How to complete this task
Before printing, remove every picture; then print the lines below exactly, from the first line through the line containing "SOC 2 Type 2 Compliance (58, 2296)".
** Opening Input material block **
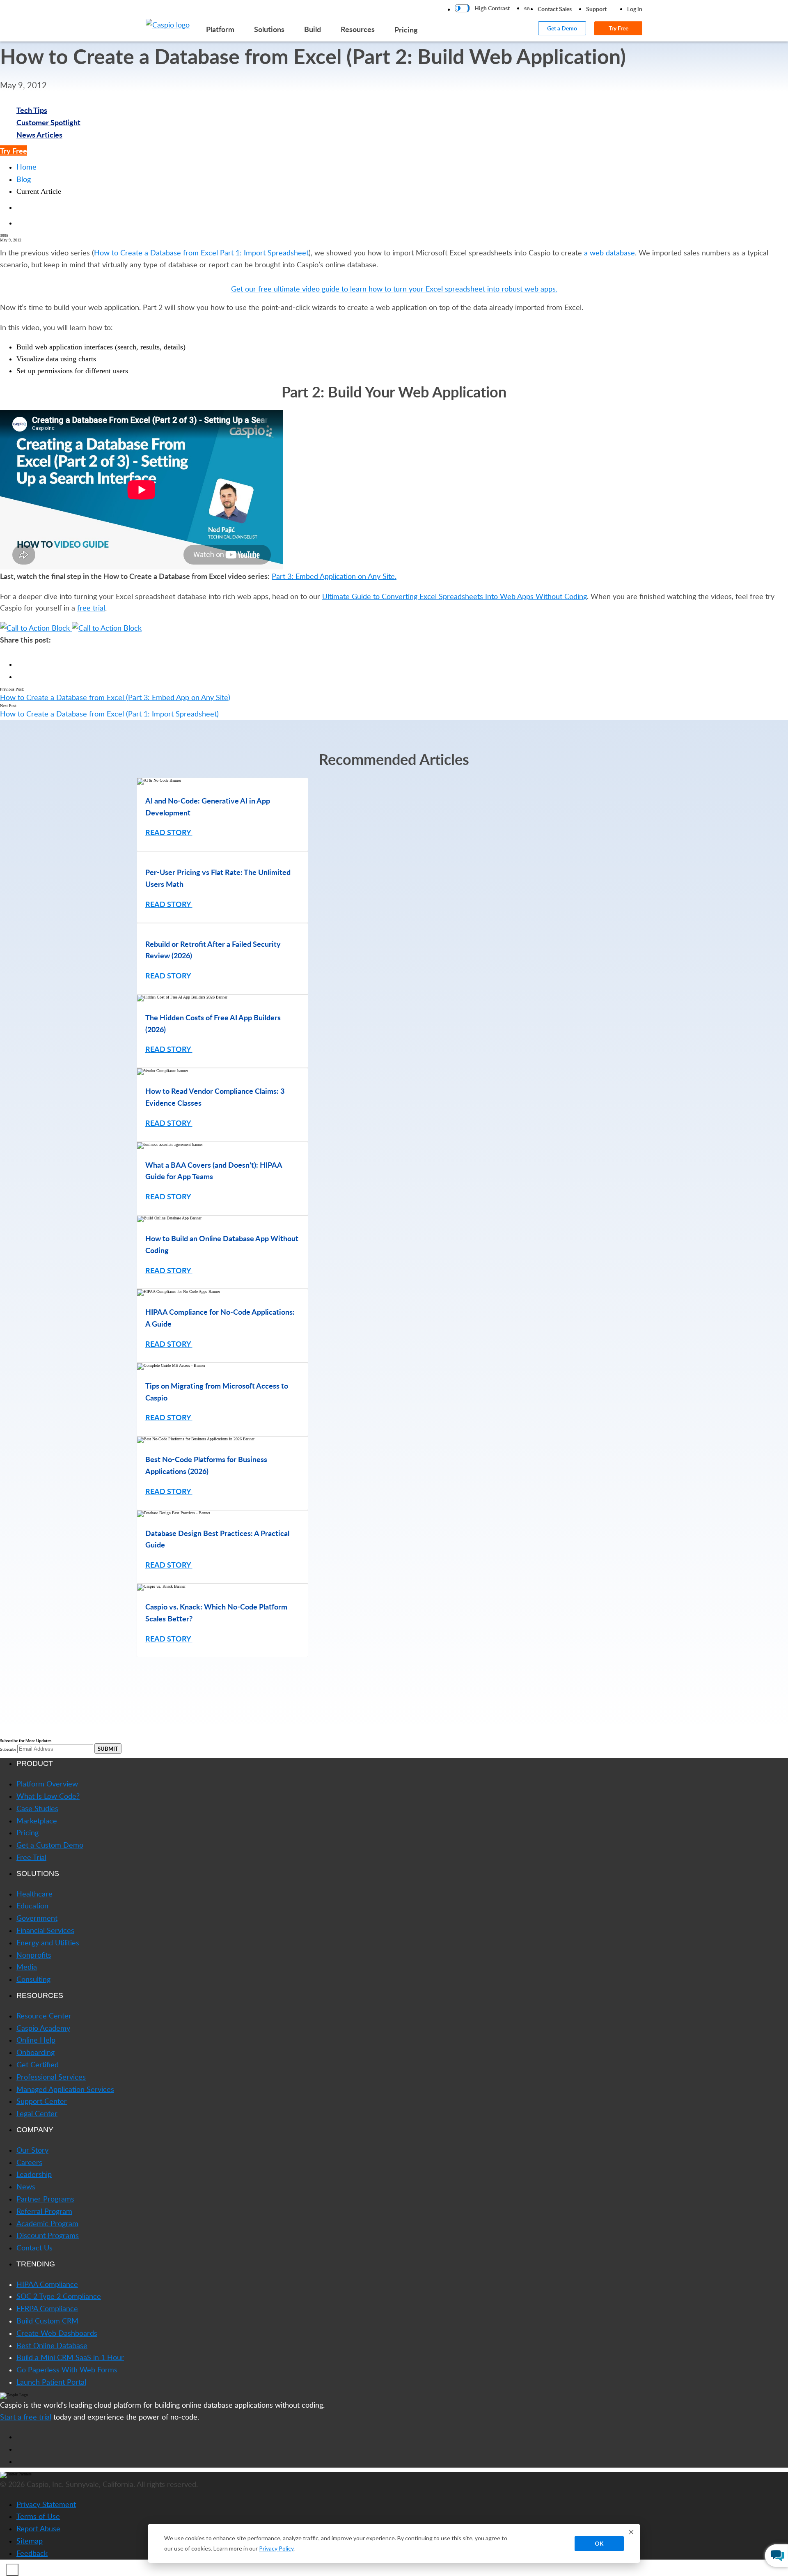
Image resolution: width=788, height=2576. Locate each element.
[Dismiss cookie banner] (631, 2533)
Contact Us (34, 2247)
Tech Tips (31, 110)
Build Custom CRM (47, 2321)
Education (32, 1905)
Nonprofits (33, 1955)
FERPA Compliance (47, 2308)
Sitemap (29, 2541)
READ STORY (168, 832)
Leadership (34, 2174)
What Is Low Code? (48, 1796)
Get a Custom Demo (49, 1845)
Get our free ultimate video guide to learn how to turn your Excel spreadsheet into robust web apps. (394, 289)
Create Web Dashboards (56, 2333)
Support (596, 9)
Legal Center (36, 2113)
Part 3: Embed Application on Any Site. (334, 576)
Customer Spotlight (48, 122)
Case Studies (37, 1808)
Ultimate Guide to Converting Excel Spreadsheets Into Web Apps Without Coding (454, 596)
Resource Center (43, 2015)
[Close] (12, 2570)
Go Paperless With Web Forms (66, 2369)
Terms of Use (38, 2516)
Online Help (35, 2040)
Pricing (406, 29)
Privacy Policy (276, 2548)
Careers (29, 2162)
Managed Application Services (65, 2089)
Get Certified (37, 2064)
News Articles (39, 134)
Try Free (618, 28)
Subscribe (8, 1749)
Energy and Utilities (47, 1942)
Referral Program (44, 2211)
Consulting (33, 1979)
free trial (91, 608)
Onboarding (35, 2052)
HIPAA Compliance (47, 2284)
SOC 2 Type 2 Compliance (58, 2296)
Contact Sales (555, 9)
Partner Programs (45, 2199)
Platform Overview (47, 1784)
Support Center (41, 2101)
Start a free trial (25, 2417)
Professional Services (51, 2077)
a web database (609, 252)
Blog (23, 179)
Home (26, 167)
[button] (394, 1670)
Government (36, 1918)
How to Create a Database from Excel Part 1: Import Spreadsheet (201, 252)
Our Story (32, 2150)
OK (599, 2543)
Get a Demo (562, 28)
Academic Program (47, 2223)
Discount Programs (47, 2235)
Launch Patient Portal (51, 2382)
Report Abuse (38, 2528)
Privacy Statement (46, 2504)
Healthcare (34, 1894)
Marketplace (36, 1820)
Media (26, 1967)
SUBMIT (108, 1748)
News (25, 2186)
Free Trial (31, 1857)
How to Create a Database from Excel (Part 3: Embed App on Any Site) (115, 697)
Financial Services (45, 1930)
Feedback (32, 2553)
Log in (634, 9)
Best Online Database (51, 2345)
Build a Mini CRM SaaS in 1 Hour (70, 2357)
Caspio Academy (43, 2028)
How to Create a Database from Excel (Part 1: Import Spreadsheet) (109, 714)
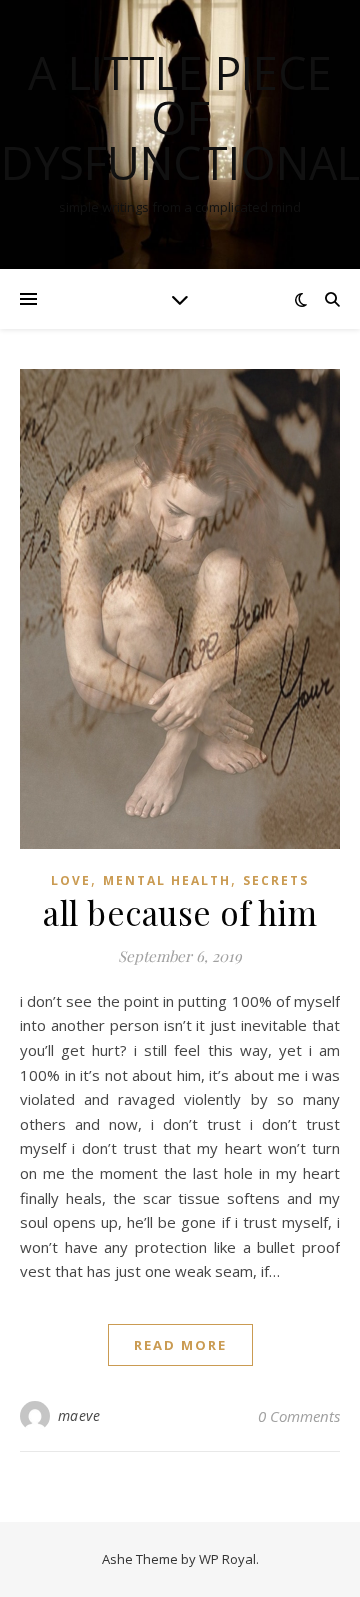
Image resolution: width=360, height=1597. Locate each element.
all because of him (180, 912)
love (71, 880)
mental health (167, 880)
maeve (79, 1415)
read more (180, 1345)
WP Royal (227, 1559)
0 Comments (299, 1416)
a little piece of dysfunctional (180, 117)
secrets (276, 880)
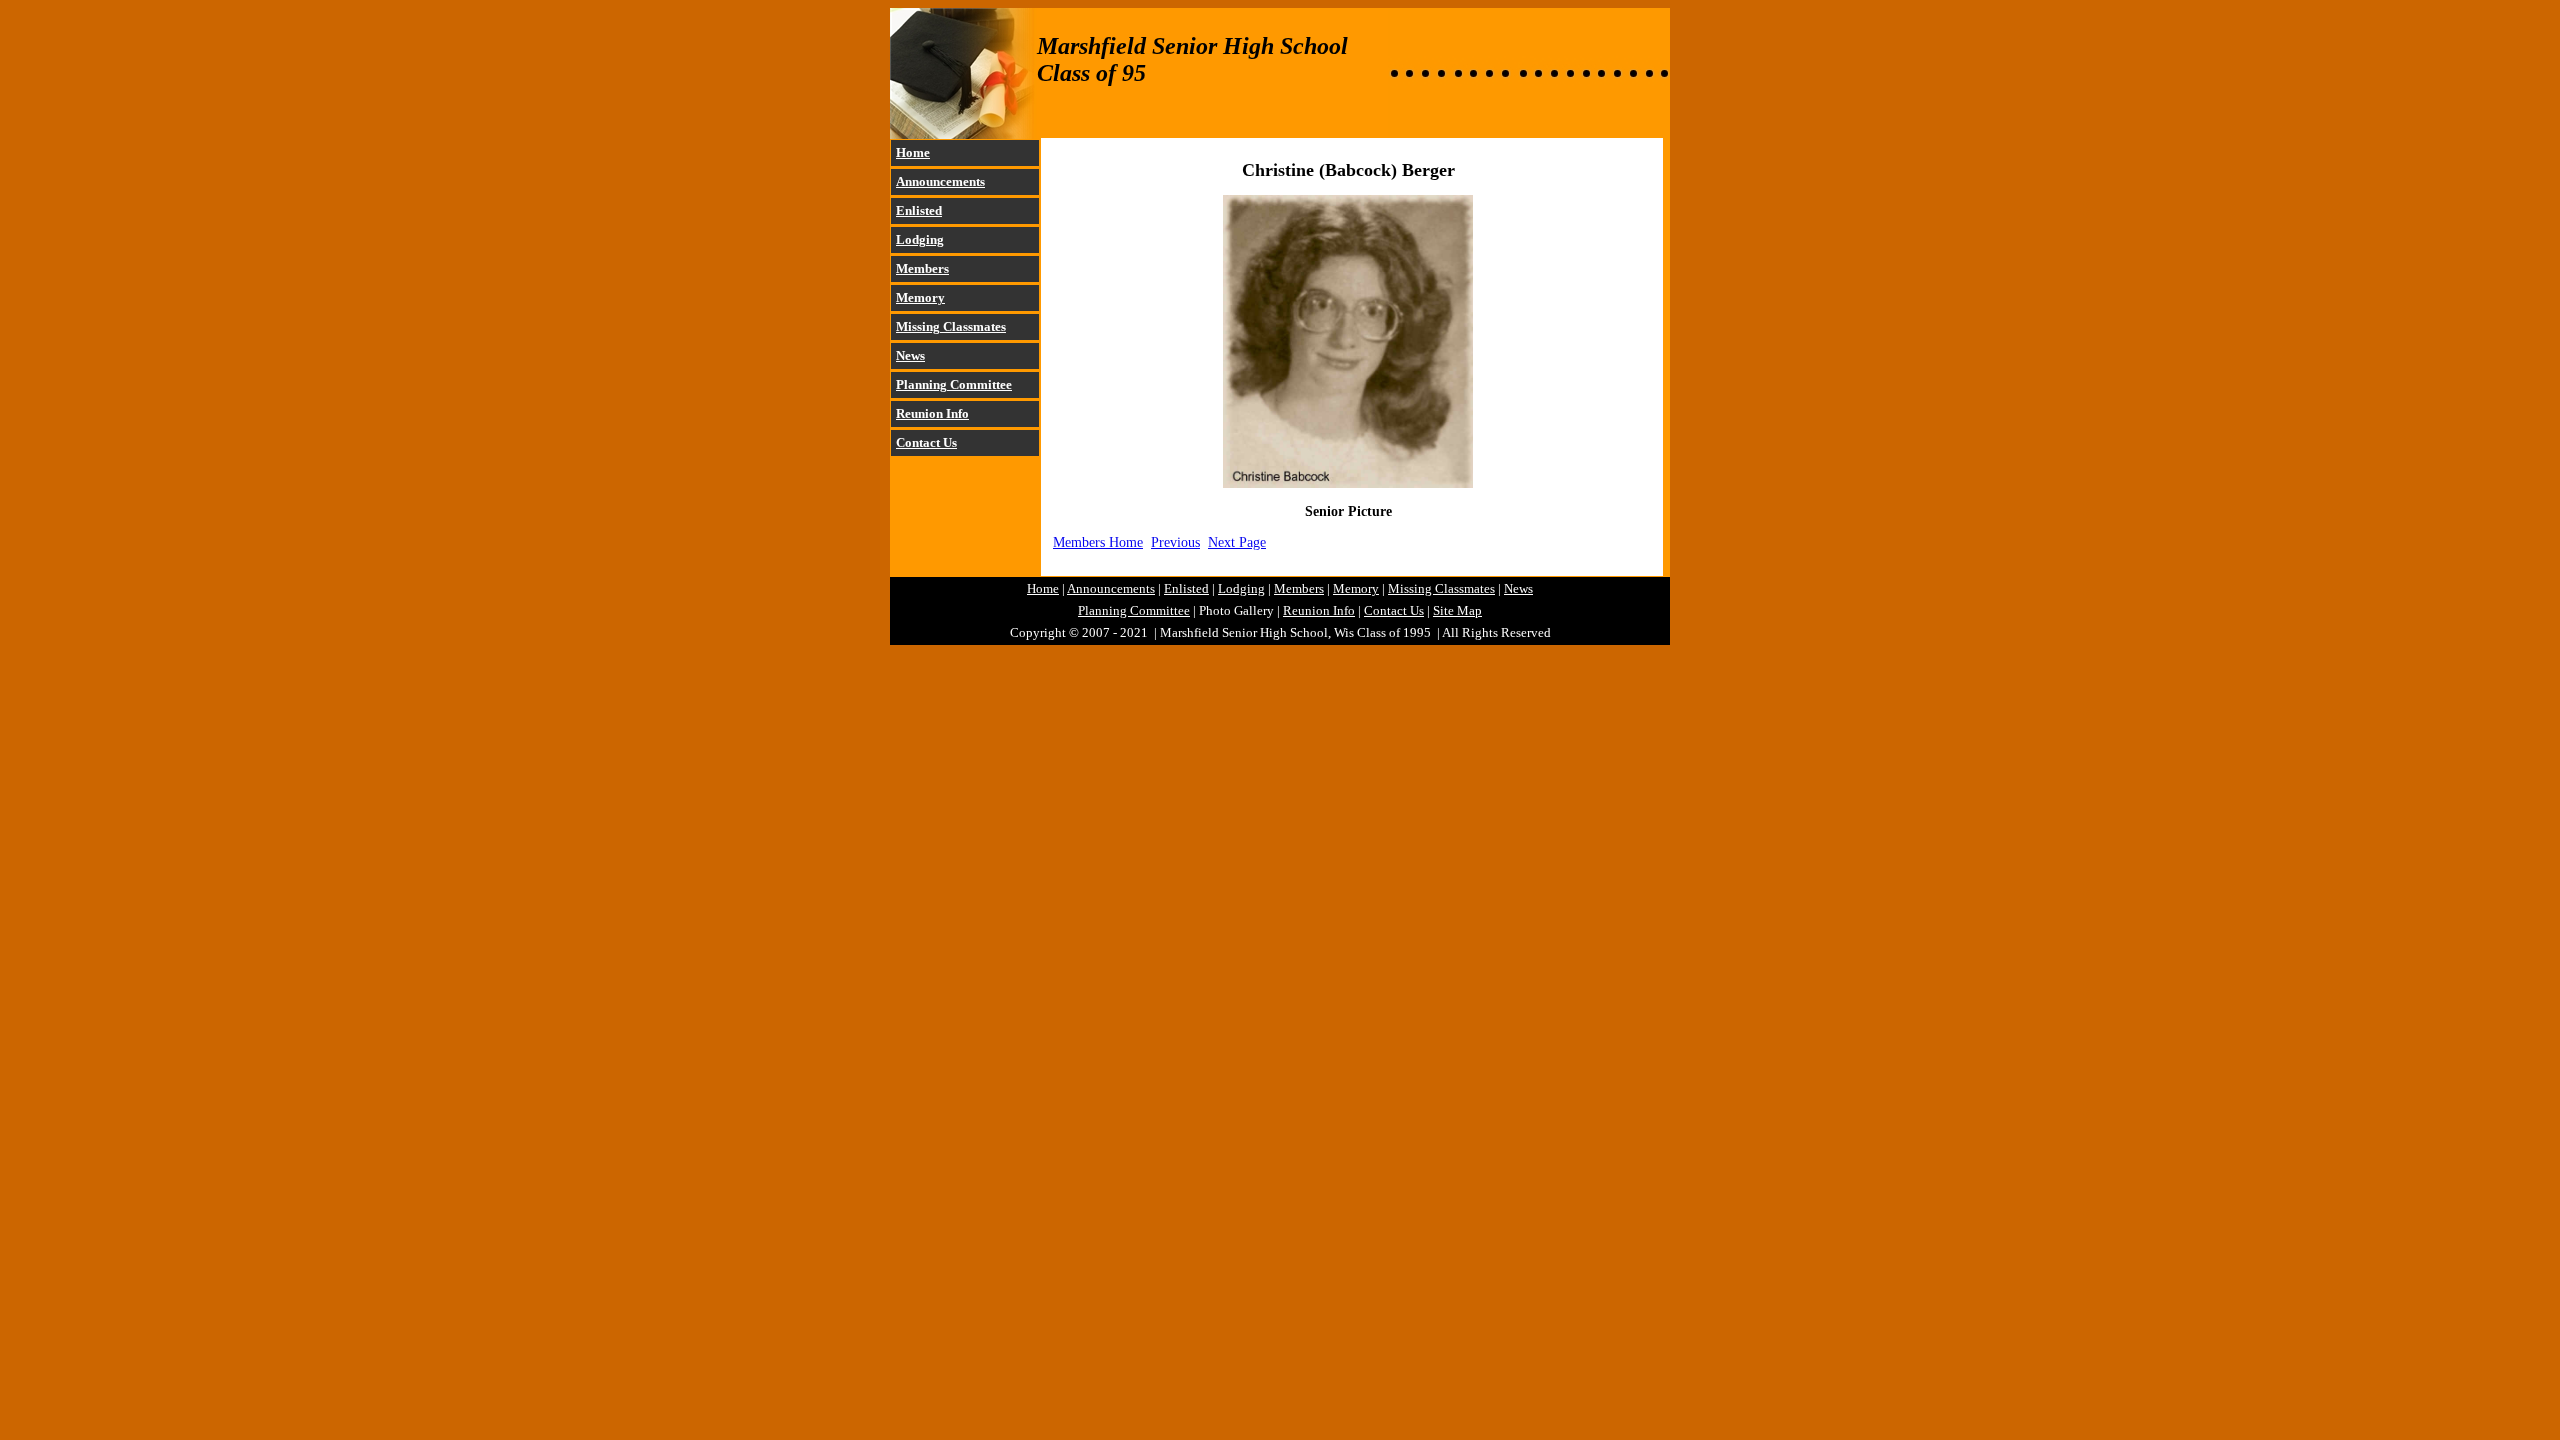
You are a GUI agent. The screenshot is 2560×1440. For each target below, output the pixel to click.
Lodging (920, 239)
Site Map (1457, 610)
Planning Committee (954, 384)
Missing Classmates (951, 326)
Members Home (1098, 542)
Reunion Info (932, 413)
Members (922, 268)
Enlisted (919, 210)
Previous (1175, 542)
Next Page (1237, 542)
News (910, 355)
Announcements (940, 181)
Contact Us (926, 442)
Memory (920, 297)
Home (913, 152)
** Closing Input material block **
Answer section
Image resolution: width=788, height=2576. Locate each element.
[Dismiss cookie banner] (631, 2533)
Contact Us (34, 2247)
Tech Tips (31, 110)
Build Custom CRM (47, 2321)
Education (32, 1905)
Nonprofits (33, 1955)
FERPA Compliance (47, 2308)
Sitemap (29, 2541)
READ STORY (168, 832)
Leadership (34, 2174)
What Is Low Code? (48, 1796)
Get a Custom Demo (49, 1845)
Get our free ultimate video guide to learn how to turn your Excel spreadsheet into robust web apps. (394, 289)
Create Web Dashboards (56, 2333)
Support (596, 9)
Legal Center (36, 2113)
Part 3: Embed Application on Any Site. (334, 576)
Customer Spotlight (48, 122)
Case Studies (37, 1808)
Ultimate Guide to Converting Excel Spreadsheets Into Web Apps Without Coding (454, 596)
Resource Center (43, 2015)
[Close] (12, 2570)
Go Paperless With Web Forms (66, 2369)
Terms of Use (38, 2516)
Online Help (35, 2040)
Pricing (406, 29)
Privacy Policy (276, 2548)
Careers (29, 2162)
Managed Application Services (65, 2089)
Get Certified (37, 2064)
News Articles (39, 134)
Try Free (618, 28)
Subscribe (8, 1749)
Energy and Utilities (47, 1942)
Referral Program (44, 2211)
Consulting (33, 1979)
free trial (91, 608)
Onboarding (35, 2052)
HIPAA Compliance (47, 2284)
SOC 2 Type 2 Compliance (58, 2296)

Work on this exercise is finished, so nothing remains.